BS: I think so. Glenn Frey, who'd made it with The Eagles before Beautiful Loser, heard the initial tracks for the album. Incidentally, Glenn Frey sang background on "Ramblin' Gamblin' Man," that's how old a friendship we had. He was a big booster of mine. He even told me when The Eagles first started out, even before they were backing up Linda Ronstadt, they were playing a few songs of mine like "Lucifer" and "Big River." Glenn came back after he made it big with "Take It Easy" and the first Eagles album and he listened to the songs on Beautiful Loser and said, "Now you're starting to write. Now you're starting to get it." He said, "Now you take your time. Take the time it takes to write good songs." He was kind of my mentor even though he was three or four years younger than me. With Glenn, the son became the father in a way. I said, "You're right, I've gotta sit down and take my time and write better songs." Seeing how hard Glenn and Don (Henley) worked on their stuff inspired me. Don would just kill himself over lyrics and Glenn would kill himself over music. Watching the two of them first-hand you could see how committed they were to their music. Look at The Eagles Greatest Hits record. It's the biggest-selling album in history! It's passed Michael Jackson. The Eagles Greatest Hits is the biggest selling album of all-time. So it didn't take a genius to realize these guys are really working hard on their stuff.
BS: Yeah, but that was much later.
GM: Was there as much meticulous attention to detail going into The Eagles' songs when you worked with them?
BS: Oh yeah. You listen to Don's lyrics. He didn't lighten up. You listen to the stuff they did in 1980 and it's as good as the songs they did in 1975. "Heartache Tonight" started with me and Glenn at his house. I was playing bass and he was playing guitar. He had this little thing, "Somebody's gonna hurt somebody." He wanted to write a shuffle. So we're playing that groove and Glenn's singing the verses and suddenly out of the blue, which happened to me with "Wreck This Heart" on my new album, the chorus came into my head. [Sings] "There's gonna be a heartache tonight, heartache tonight, I know." I started singing that and Glenn goes, "Yeah!" I took what he was singing about and jumped right into the chorus.
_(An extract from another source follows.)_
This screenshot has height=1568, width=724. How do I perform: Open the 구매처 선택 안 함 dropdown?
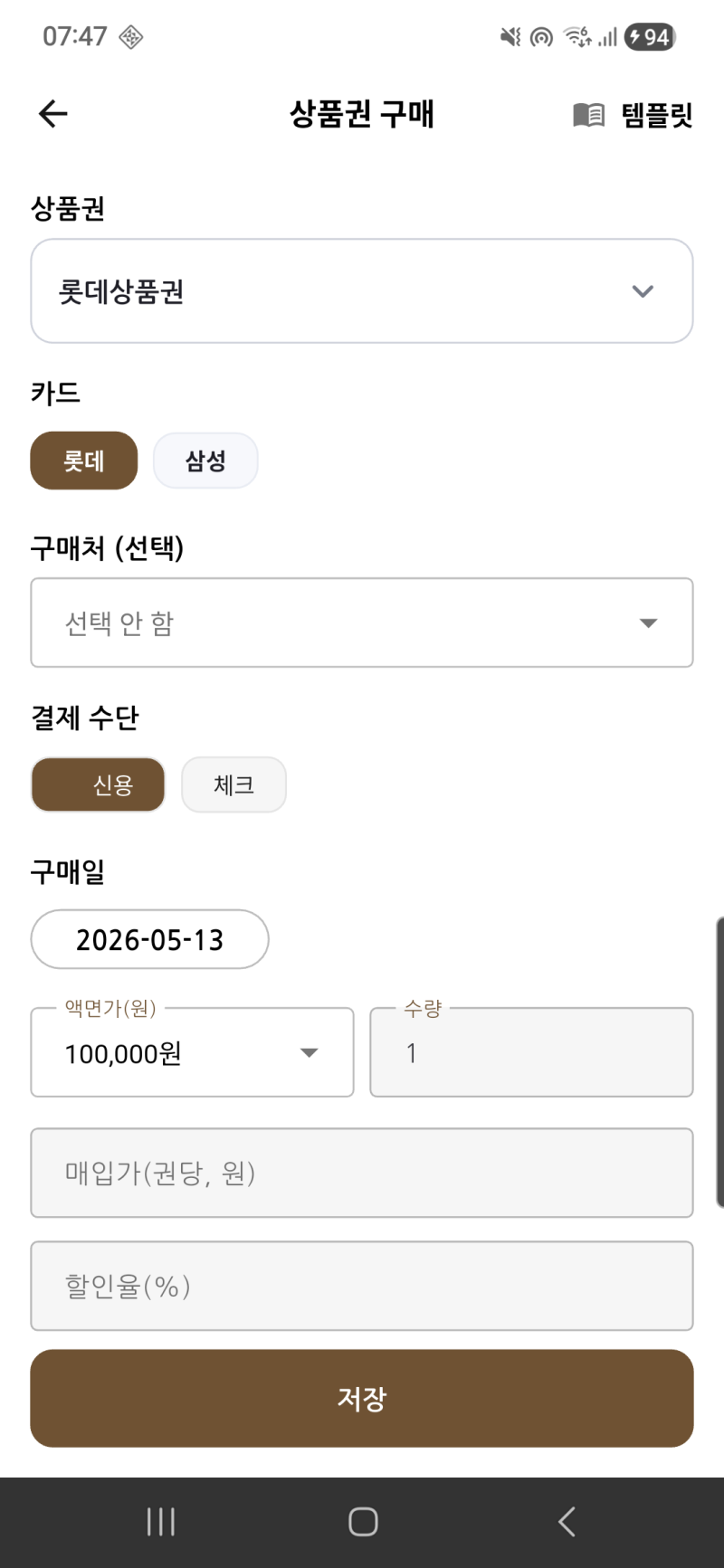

Then Glenn called (Joe) Walsh. Now it's like one o'clock in the morning. He calls Walsh and he gets up and comes down and starts playing guitar on it and Walsh comes up with the bridge. Then J.D. Souther came in right after Walsh that same night. He'd help Glenn with lyrics. The next day (Don) Henley chimes in and goes, "Oh yeah" and he starts writing a lot of the lyrics. So that's how that song happened.
Several months later they were stuck. They didn't know how to make a chorus sound different. We were up in Aspen and we were all celebrating New Year's Eve together. They played me the basic track and I started singing something completely weird and different melodically in the song, (recites lyrics) "We can beat around the bushes, we can get down to the bone. We can leave it in the parking lot but either way there's gonna be a heartache tonight, a heartache tonight I know." And Henley sad, "Wow!" [laughs] because that just came off the top of my head.
GM: You often write about characters in your songs. What inspired that mode of writing?
BS: I think narratively I really admired people like Kris Kristofferson. You listen to something like "Me & Bobby McGee" and you know those characters. You know what they're like. Or a song of his like "Sunday Morning Coming Down." You know that those people are living the road life or living the blues. I really admired that. Of course (Bob) Dylan was a huge influence on everybody.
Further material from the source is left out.